WORK REQUIRED => Beneath this instruction is a listing; print exactly the lines in it starting at the line that contains "Task: Expand the" and going through the line that contains "Select column header H".

SUPPLIED RECORDS =>

------------------------------

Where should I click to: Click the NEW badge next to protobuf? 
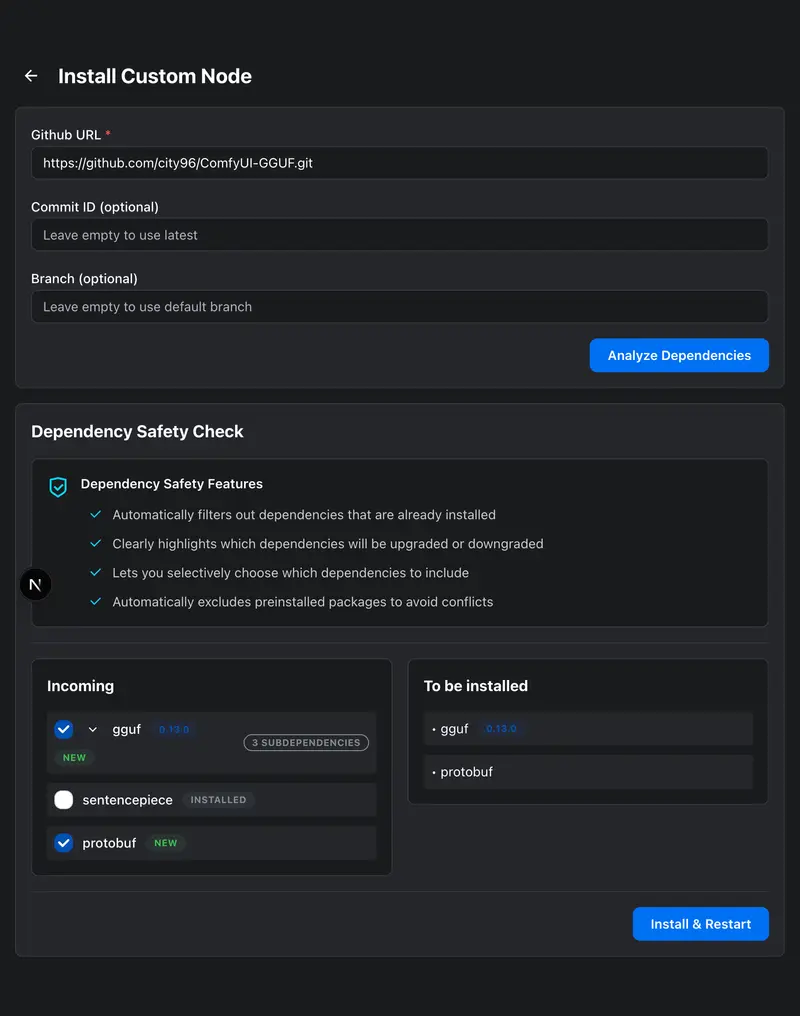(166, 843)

------------------------------

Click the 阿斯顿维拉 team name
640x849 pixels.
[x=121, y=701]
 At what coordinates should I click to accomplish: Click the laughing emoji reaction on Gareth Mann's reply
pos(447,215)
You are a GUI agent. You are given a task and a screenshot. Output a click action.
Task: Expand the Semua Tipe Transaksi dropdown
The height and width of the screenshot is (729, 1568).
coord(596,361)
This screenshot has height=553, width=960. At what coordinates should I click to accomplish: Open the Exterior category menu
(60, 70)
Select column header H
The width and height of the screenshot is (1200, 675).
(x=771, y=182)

------------------------------

YOUR RESPONSE =>
Task: Expand the Semua Tipe Transaksi dropdown
The height and width of the screenshot is (729, 1568).
coord(596,361)
This screenshot has height=553, width=960. At what coordinates should I click to accomplish: Open the Exterior category menu
(60, 70)
Select column header H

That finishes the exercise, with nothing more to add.